=== GIVEN TEXT ===
All right- it's Saturday and I am enjoying a weekend of largely unscheduled time- the first in a long time. I am fighting a sore throat so the timing is great o be able to rest a bit and renew. I, as I usually do when I come home after a long trip, am faced with an overwhelming desire to reorganize my closets and engage in other nesting-type activities. And now that it seems the heat of the summer has passed I think its time to get out some fall clothes and put away the huge stack of thin t-shirts and tank tops.

Yesterday I spent some time working on Yoga Convo with Elena and then had some accupuncture, met Gia for a visit to the nail salon and lunch at Central Market then did a restorative asana practice and then headed out to my photo shoot for Lululemon. That was a lot of fun although I had planned all of these arm balancing type poses and when we got to the shoot Liz, the photographer, said she needed upright, vertical poses. (Think natrajasana, not vasisthasana.) Anyway, I wasn't exactly prepared for natrajasana but we went for it anyway and I think we got some great stuff to work with, although I am a bit sore today from holding things on the same side for an hour! The picture above was kind of a warm up shot and things improved as we worked.

My life has been so full this fall and I have to say that each event I have been part of has felt like a lifetime of learning. I am in what feels like a growth spurt as a teacher. Some of that is marked by growing outer work and opportunity but mostly I am referring to a level of inner shifting that is occurring for me. It's a bit hard to explain and I certainly feel more "in the process of it" than "on the other side of it" but I feel a profound shift happening that is both expansive and grounded in a new way.

I have really been working a lot this year with the idea that life is not coming at me from outside, but life is coming at me from inside. I am not speaking about a lightweight new-age kind of "you create your own reality" kind of thing although this does come pretty close to that kind of idea, I suppose. I am talking about this more from the immediate sense of getting myself off the blame game and stepping into greater and deeper levels of accountability for my life and my responses to my circumstances. Elena and I were talking about his in some of our preliminary taping the other day and one thing I realized is that for me for many years, in attempting to stop blaming others, I just blamed myself.
===
◆ **INSTRUCTION A**:
Please update the records between the line holding "Image resolution: width=652" and the end of the records, inclusive, replacing "info icon" with "information icon" and leaving everything else unchanged. Leave the pictures out of your answer.
=== DATA PROVIDED ===
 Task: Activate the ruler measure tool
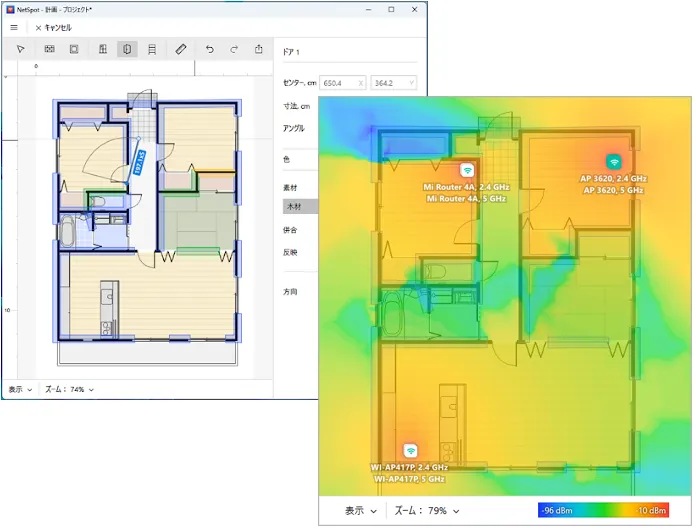tap(181, 49)
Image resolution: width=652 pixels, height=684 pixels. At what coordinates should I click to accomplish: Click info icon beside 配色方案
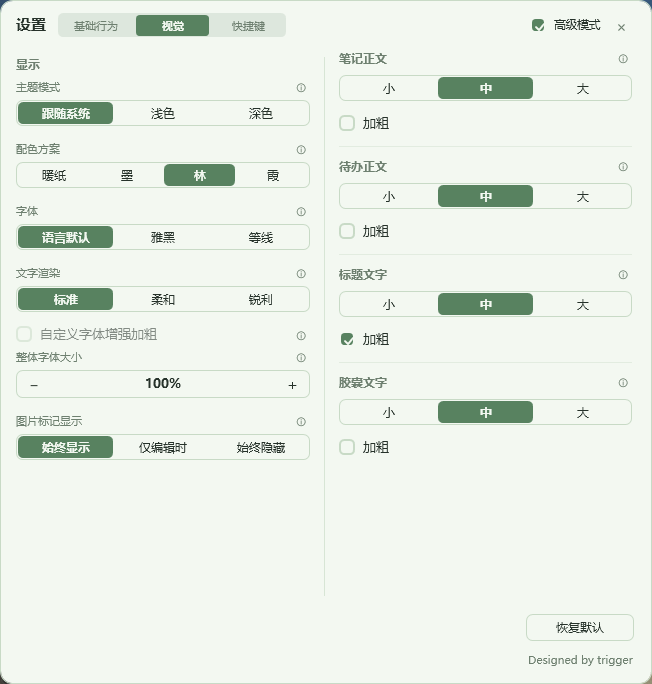pos(301,150)
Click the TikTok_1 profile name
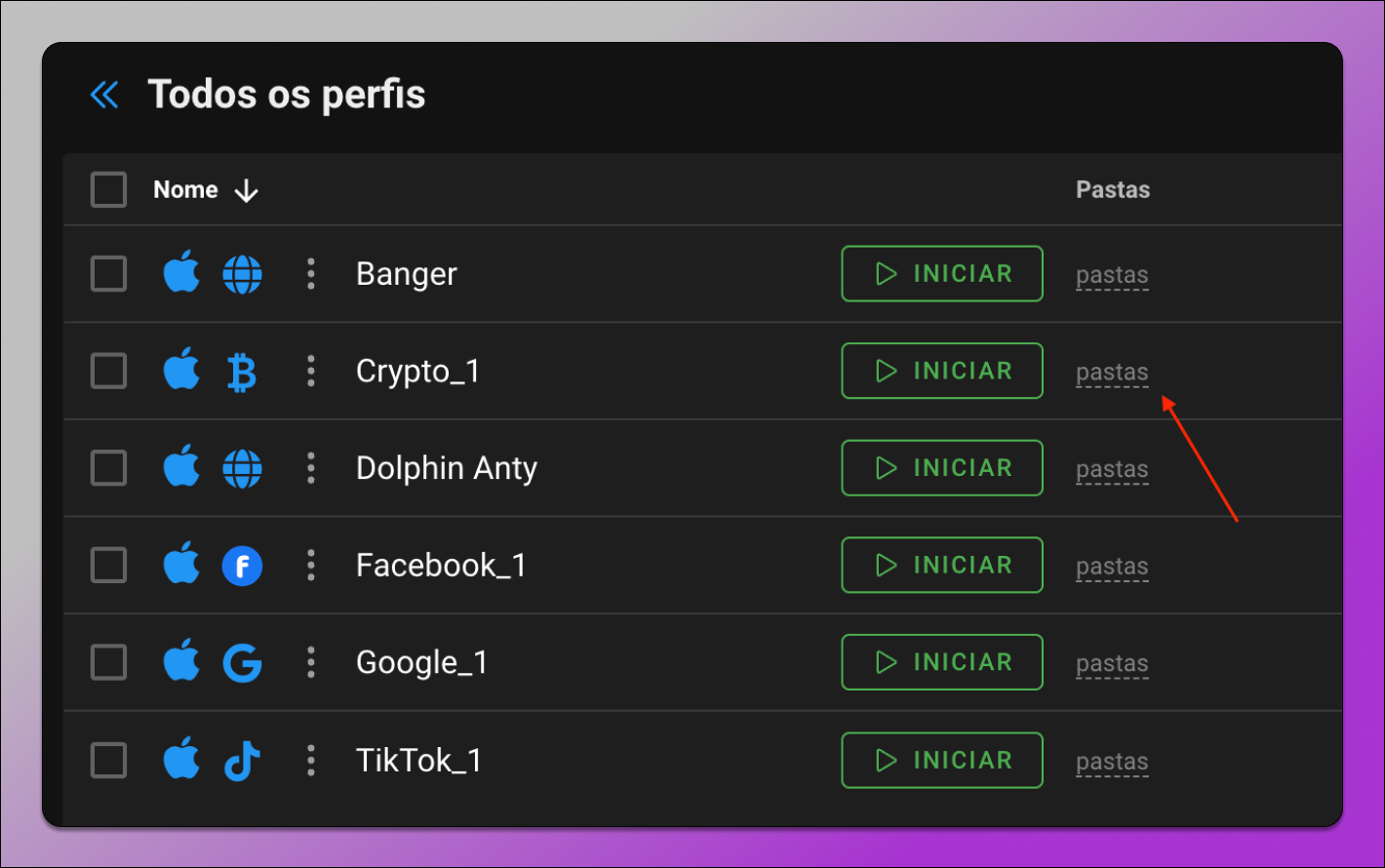The height and width of the screenshot is (868, 1385). (x=419, y=761)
===
◆ **INSTRUCTION B**:
Condense the paragraph in the passage that begins "My life has been so full this fall" into a shorter version that keeps its main points.

◆ **CORRECT RESPONSE A**:
Image resolution: width=652 pixels, height=684 pixels. At what coordinates should I click to accomplish: Click information icon beside 配色方案
pos(301,150)
Click the TikTok_1 profile name
The height and width of the screenshot is (868, 1385). (x=419, y=761)

◆ **CORRECT RESPONSE B**:
This fall has been full, and every event has felt like a lifetime of learning. I'm in a growth spurt as a teacher, partly through more outer work and opportunity but mainly through inner shifting. I feel more in the middle of this process than past it, yet the shift feels both expansive and grounded in a new way.